Can’t guarantee the safety of physical vote in November – Fauci
The slow digital build-up of the campaign
To digital workers outside of the digital team of Biden, it is clear that the campaign of the former vice president is playing catch-up after a surprisingly fast and conclusive primary victory. Concerns of fundraising drop off initiated by the COVID-19 brought economic decline slowed the hiring process. The campaign of Biden, though now stands on extra solid financial footing than it was when the momentum carries Biden to a near-sweep on Super Tuesday.

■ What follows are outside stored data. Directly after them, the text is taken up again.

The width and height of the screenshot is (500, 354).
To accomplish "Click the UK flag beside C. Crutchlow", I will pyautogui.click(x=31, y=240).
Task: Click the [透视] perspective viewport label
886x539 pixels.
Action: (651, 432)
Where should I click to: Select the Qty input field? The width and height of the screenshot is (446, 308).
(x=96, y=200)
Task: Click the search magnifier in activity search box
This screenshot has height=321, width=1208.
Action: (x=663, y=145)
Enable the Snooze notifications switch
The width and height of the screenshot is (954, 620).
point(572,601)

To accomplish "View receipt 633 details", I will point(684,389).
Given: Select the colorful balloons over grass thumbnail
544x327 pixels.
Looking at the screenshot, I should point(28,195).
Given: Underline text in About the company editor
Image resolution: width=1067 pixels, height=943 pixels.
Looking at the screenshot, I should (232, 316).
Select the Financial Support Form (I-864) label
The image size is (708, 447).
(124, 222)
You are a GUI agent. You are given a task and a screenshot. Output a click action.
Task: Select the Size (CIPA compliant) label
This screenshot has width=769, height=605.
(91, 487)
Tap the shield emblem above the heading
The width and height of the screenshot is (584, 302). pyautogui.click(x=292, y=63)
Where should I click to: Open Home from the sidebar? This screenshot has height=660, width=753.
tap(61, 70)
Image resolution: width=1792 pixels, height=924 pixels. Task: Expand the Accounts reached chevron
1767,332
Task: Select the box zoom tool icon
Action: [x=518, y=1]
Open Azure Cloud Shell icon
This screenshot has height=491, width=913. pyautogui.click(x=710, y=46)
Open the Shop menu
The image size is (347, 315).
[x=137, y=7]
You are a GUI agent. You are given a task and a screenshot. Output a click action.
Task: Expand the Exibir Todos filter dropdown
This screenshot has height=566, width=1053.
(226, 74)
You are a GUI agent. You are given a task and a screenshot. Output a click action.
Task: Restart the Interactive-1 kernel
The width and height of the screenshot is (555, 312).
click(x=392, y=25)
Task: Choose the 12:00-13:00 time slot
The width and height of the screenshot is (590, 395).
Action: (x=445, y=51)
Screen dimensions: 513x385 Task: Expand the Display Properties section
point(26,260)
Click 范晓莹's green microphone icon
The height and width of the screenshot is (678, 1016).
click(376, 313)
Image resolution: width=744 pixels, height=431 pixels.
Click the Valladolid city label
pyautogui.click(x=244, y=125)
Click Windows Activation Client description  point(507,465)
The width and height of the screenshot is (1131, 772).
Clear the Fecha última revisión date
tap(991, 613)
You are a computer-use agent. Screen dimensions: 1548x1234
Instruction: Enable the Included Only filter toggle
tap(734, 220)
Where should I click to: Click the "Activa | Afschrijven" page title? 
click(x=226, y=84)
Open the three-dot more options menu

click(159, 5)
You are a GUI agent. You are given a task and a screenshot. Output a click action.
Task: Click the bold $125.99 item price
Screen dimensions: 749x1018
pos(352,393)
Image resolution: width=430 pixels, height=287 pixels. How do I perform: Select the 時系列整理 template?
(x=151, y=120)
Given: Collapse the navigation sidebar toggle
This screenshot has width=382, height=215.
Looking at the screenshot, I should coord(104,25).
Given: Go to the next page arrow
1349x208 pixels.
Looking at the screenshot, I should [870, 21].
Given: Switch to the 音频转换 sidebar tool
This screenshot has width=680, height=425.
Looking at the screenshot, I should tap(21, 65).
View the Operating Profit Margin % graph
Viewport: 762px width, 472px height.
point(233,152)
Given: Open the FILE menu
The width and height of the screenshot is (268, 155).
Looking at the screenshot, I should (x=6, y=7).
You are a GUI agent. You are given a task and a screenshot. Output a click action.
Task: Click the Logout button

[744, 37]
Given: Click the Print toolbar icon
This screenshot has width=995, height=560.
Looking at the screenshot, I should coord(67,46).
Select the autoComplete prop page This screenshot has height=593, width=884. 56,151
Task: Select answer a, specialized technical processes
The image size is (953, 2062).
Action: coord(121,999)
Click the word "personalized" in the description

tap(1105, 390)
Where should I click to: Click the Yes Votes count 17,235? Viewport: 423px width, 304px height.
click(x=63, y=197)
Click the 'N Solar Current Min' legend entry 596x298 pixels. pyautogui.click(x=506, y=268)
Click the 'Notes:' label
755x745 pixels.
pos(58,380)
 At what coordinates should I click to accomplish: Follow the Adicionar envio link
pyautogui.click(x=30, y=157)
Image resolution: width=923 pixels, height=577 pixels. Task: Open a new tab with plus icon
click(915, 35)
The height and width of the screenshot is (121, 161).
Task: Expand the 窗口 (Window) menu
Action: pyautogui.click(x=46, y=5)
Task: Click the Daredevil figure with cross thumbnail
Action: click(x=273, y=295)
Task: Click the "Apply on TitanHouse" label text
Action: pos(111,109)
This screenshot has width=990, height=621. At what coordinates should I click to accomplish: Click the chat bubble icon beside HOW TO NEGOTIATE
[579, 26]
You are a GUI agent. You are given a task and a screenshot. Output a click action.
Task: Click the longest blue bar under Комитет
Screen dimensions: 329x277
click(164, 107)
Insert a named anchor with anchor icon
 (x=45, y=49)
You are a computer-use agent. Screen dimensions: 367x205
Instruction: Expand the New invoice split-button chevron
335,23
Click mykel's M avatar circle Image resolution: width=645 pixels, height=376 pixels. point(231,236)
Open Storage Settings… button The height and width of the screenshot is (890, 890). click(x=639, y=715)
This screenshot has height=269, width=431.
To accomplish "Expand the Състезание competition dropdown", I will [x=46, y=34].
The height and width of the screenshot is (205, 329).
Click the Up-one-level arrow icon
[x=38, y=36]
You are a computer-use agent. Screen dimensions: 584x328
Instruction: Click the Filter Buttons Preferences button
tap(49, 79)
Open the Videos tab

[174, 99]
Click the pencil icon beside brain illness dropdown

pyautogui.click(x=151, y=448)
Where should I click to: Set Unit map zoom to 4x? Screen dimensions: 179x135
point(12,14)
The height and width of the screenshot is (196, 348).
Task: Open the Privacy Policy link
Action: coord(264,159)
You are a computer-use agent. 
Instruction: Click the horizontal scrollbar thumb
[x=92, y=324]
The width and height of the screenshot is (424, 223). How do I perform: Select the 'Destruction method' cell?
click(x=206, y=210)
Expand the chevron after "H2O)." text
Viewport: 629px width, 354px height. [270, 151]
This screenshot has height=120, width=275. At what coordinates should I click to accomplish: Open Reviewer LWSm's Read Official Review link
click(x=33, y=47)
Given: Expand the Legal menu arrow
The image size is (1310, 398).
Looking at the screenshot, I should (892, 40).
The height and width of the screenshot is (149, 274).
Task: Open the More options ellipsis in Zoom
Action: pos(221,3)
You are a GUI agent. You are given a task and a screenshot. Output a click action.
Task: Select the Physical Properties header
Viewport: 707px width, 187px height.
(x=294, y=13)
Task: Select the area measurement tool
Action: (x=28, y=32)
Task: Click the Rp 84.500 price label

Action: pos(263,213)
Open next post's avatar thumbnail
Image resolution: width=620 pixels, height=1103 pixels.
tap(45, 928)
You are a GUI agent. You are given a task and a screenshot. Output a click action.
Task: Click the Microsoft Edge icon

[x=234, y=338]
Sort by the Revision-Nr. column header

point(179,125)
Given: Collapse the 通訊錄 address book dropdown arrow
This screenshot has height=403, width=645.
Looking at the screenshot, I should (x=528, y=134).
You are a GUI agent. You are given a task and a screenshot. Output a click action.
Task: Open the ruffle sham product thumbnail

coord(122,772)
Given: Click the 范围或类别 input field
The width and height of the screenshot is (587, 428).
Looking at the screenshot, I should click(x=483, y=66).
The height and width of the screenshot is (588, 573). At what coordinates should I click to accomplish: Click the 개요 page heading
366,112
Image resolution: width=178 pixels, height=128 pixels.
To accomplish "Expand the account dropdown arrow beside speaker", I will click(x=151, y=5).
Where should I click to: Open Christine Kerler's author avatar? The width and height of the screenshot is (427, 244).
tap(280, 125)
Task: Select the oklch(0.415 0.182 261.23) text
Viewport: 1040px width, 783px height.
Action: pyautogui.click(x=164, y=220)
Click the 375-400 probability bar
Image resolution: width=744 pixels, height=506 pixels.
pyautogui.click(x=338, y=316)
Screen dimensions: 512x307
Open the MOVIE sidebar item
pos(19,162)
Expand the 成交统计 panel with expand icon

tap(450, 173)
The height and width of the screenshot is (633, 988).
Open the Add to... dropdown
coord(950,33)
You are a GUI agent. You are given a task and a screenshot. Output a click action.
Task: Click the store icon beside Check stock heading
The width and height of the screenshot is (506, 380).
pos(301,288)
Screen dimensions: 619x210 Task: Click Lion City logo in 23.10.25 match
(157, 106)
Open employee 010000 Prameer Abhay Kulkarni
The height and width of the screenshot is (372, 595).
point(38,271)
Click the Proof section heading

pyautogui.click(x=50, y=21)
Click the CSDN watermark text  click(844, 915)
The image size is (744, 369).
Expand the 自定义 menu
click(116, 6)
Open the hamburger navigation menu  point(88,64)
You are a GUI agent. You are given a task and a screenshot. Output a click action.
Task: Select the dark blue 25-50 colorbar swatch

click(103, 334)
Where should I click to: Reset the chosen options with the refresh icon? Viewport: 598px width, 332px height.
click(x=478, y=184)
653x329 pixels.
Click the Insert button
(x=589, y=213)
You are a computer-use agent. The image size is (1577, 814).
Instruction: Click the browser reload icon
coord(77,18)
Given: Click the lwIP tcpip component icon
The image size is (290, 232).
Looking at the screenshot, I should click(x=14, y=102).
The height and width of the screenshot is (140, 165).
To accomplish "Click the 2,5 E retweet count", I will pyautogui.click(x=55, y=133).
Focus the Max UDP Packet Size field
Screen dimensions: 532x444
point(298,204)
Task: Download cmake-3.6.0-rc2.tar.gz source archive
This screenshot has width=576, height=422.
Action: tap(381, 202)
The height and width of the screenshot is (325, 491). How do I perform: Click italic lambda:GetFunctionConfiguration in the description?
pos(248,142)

Biden hobbles into the primary of the South Carolina in late February after three significant losses. However, his flat victory there led to a wave of energy in the races that followed and finally left him the last contender standing in the Democratic presidential race. In a very short period, the campaign of Biden gone from a slow one that drops back organizing and digital efforts of other Democrats to that of the presumptive candidate.
Alternatively, the momentum also took chaos. While on the night of primary at Michigan, Biden scheduled to campaign in Cleveland, Ohio. However, fears regarding coronavirus were spreading rapidly, and he reschedules to hold a small event in Philadelphia instead. As Biden is at his home in Delaware, his aides are working remotely and virtually fundraising. He started broadcasting campaign events online through the Zoom broadcast.
Biden also reshuffles staff running his campaign, and he replaced Greg Schultz, former campaign manager with Jen O’Malley Dillon, the former top campaign staffer of Barack Obama, who formerly managed the presidential campaign of former Representative Beto O’Rourke. The Biden’s campaign announced that it hired three new senior digital staffers: Robyn Kanner, who will lead the campaign’s branding, design, and internet efforts; Andrew Gauthier, former executive producer of BuzzFeed Video; and Caitlin Mitchell, who will advise the Biden campaign on digital strategy.